(MATERIAL SUPPLIED begins)

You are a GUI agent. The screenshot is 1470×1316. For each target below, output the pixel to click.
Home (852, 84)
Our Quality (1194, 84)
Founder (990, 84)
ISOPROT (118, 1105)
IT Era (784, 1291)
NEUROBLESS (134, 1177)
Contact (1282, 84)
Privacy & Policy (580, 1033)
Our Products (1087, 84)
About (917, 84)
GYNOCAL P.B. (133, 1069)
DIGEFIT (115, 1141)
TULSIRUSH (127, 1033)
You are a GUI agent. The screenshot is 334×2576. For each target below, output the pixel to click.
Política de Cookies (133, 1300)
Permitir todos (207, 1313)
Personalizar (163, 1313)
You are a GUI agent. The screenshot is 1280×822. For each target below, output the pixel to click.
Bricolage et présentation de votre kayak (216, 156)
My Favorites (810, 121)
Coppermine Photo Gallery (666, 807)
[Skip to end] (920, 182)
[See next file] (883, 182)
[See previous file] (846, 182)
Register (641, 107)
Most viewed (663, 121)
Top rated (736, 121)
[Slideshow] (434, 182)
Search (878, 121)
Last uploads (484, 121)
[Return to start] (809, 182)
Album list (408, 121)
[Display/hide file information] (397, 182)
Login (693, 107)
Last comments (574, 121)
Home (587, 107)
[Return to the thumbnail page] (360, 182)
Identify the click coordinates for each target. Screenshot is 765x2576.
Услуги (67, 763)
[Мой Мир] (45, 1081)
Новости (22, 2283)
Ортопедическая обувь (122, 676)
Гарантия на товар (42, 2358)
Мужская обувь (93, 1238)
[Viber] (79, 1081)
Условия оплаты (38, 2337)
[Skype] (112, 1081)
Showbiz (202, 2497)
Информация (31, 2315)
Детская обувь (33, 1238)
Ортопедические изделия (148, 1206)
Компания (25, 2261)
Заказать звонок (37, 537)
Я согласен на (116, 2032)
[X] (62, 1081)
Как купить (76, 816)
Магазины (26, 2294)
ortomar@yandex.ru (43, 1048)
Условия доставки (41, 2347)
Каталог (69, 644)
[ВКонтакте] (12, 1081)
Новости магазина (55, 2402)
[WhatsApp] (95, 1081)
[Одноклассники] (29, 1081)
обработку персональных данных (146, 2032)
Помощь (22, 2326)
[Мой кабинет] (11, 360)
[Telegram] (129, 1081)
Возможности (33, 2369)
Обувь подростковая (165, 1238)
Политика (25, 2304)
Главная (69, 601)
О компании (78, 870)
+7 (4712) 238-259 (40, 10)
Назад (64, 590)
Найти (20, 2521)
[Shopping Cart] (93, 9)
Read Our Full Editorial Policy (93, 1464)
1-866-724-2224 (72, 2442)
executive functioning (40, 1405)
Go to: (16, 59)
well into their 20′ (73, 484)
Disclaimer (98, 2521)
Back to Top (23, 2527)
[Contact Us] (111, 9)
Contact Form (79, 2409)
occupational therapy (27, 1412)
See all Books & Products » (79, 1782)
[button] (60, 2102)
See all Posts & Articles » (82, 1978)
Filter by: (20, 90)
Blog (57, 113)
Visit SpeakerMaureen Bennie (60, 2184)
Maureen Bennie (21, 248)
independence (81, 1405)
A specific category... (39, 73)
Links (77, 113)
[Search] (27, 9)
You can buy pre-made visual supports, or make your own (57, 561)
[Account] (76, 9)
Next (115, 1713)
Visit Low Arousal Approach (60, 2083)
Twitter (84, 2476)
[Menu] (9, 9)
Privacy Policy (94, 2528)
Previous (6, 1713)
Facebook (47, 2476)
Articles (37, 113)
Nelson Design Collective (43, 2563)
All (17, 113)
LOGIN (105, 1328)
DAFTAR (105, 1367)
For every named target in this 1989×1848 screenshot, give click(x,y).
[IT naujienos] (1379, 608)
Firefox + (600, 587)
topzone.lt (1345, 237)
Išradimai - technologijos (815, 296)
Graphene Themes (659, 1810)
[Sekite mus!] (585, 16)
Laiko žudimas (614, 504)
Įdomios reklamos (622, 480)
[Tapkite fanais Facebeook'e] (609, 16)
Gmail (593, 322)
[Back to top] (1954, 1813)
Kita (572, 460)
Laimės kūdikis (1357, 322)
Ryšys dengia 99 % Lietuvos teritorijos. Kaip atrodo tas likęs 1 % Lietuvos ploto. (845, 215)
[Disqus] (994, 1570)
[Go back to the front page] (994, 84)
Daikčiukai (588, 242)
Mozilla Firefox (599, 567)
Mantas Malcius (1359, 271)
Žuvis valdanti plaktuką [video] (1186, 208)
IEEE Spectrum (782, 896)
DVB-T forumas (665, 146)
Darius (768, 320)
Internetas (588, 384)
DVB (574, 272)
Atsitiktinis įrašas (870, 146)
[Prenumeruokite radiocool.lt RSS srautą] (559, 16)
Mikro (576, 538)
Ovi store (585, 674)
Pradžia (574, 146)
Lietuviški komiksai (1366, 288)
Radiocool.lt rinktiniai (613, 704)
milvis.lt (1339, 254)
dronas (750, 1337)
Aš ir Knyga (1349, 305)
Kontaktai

(MATERIAL SUPPLIED ends)

WHAT THE TASK ASKS -
All that is needed is the line containing "Laimės kūdikis (1357, 322)" and each line after it to the end of the data above, set down exactly.

REPLY TO THE EXERCISE -
Laimės kūdikis (1357, 322)
Ryšys dengia 99 % Lietuvos teritorijos. Kaip atrodo tas likęs 1 % Lietuvos ploto. (845, 215)
[Disqus] (994, 1570)
[Go back to the front page] (994, 84)
Daikčiukai (588, 242)
Mozilla Firefox (599, 567)
Mantas Malcius (1359, 271)
Žuvis valdanti plaktuką [video] (1186, 208)
IEEE Spectrum (782, 896)
DVB-T forumas (665, 146)
Darius (768, 320)
Internetas (588, 384)
DVB (574, 272)
Atsitiktinis įrašas (870, 146)
[Prenumeruokite radiocool.lt RSS srautą] (559, 16)
Mikro (576, 538)
Ovi store (585, 674)
Pradžia (574, 146)
Lietuviški komiksai (1366, 288)
Radiocool.lt rinktiniai (613, 704)
milvis.lt (1339, 254)
dronas (750, 1337)
Aš ir Knyga (1349, 305)
Kontaktai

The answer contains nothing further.